The human gut microbiota is inextricably linked to health and disease. One important function of the commensal organisms living in the intestine is to provide colonization resistance against invading enteric pathogens. Because of the complex nature of the interaction between the microbiota and its host, multiple mechanisms likely contribute to resistance. In this review, we dissect the biological role of short-chain fatty acids (SCFA), which are fermentation end products of the intestinal microbiota, in host-pathogen interactions. SCFA exert an extensive influence on host physiology through nutritional, regulatory, and immunomodulatory functions and can also affect bacterial fitness as a form of acid stress. Moreover, SCFA act as a signal for virulence gene regulation in common enteric pathogens. Taken together, these studies highlight the importance of the chemical environment where the biology of the host, the microbiota, and the pathogen intersects, which provides a basis for designing effective infection prevention and control.

Keywords: Gut microbiota; Short-chain fatty acids; Virulence gene regulation.

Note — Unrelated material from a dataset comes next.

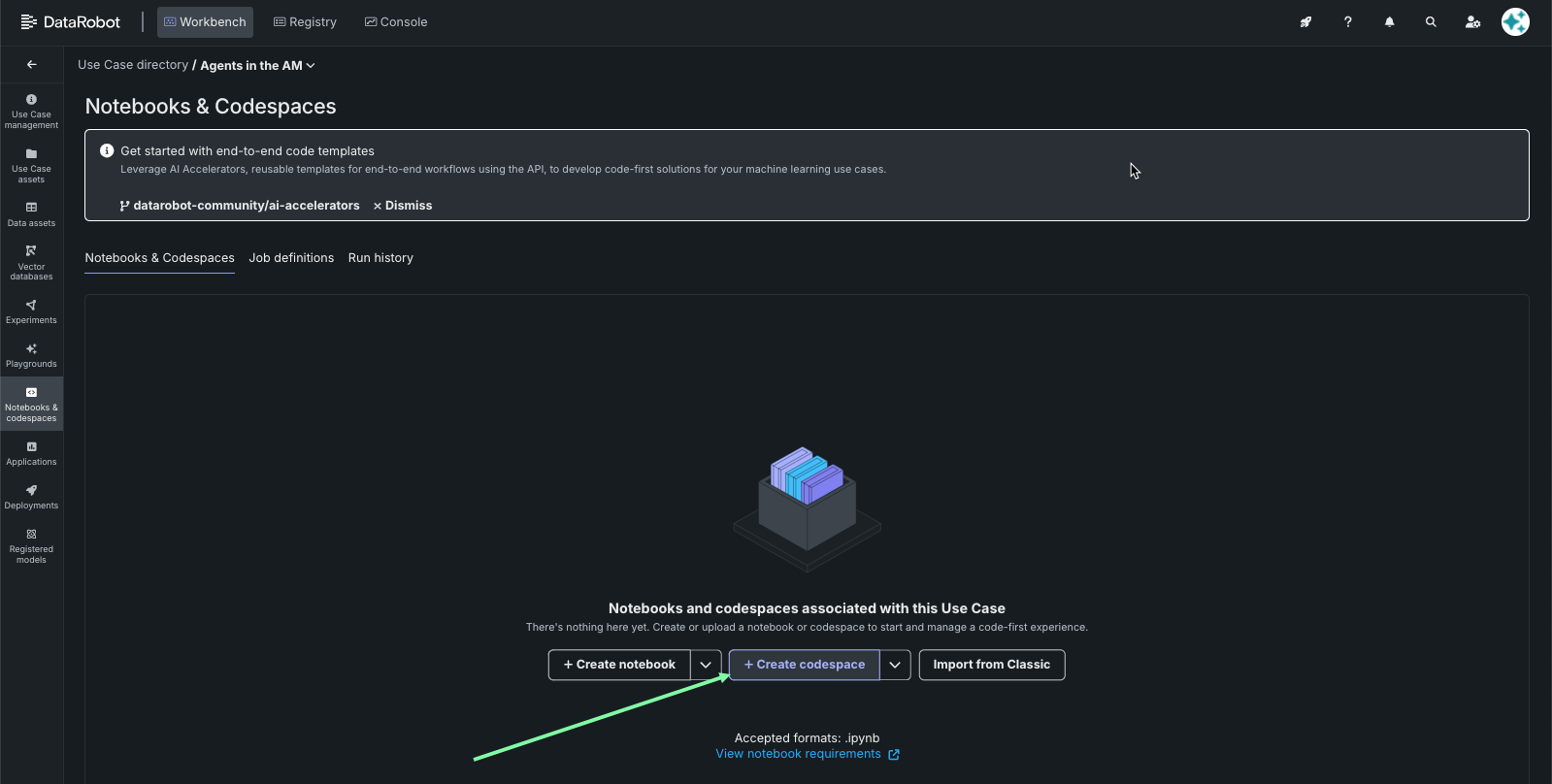Image resolution: width=1552 pixels, height=784 pixels.
Task: Expand the Create notebook dropdown arrow
Action: (x=706, y=665)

© 2013 Elsevier Inc. All rights reserved.

Figures

Figure 3.1

An overview of short-chain fatty acid (SCFA) production in the intestines. Primary fermenters such as Bacteroides species oxidize mono- and oligosaccharides and release SCFA that can be subsequently utilized by secondary fermenters to generate additional SCFA. Acetogens also utilize hydrogen released from fermentation reactions along with carbon dioxide to form acetate, thereby contributing to intestinal SCFA content.

Figure 3.2

A representative schematic of bacterial responses to weak organic acids. Nonionized organic acids, symbolized as “HA,” can diffuse across bacterial membrane and dissociate into protons (H+) and anions (A−) in the circumneutral cytoplasm. This influx of proton will induce the acid tolerance response (ATR) that functions to maintain intracellular pH homeostasis by removing cytoplasmic protons. ATR, in general, includes a glutamate decarboxylase system (GadD, glutamate decarboxylase; GadT, glutamate-GABA antiporter), an F0F1-ATPase, and a deamination system (e.g., AA, arginine; amine, ornithine). The organic anions accumulated in the cytoplasm can feed into metabolic pathways such as TCA cycle or membrane fatty acid synthesis after addition of coenzyme A.

Figure 3.3

A model depicting virulence functions of representative enteric pathogen in response to an intestinal gradient of short-chain fatty acids (SCFA). Ec, Enterohaemorrhagic Escherichia coli, upregulates flagella synthesis in response to butyrate. Lm, Listeria mono-cytogenes, reduces production of the pore-forming toxin, listeriolysin O, in response to butyrate. Se, Salmonella enterica, decreases production of Type III Secretion System in response to colonic mixtures of SCFA.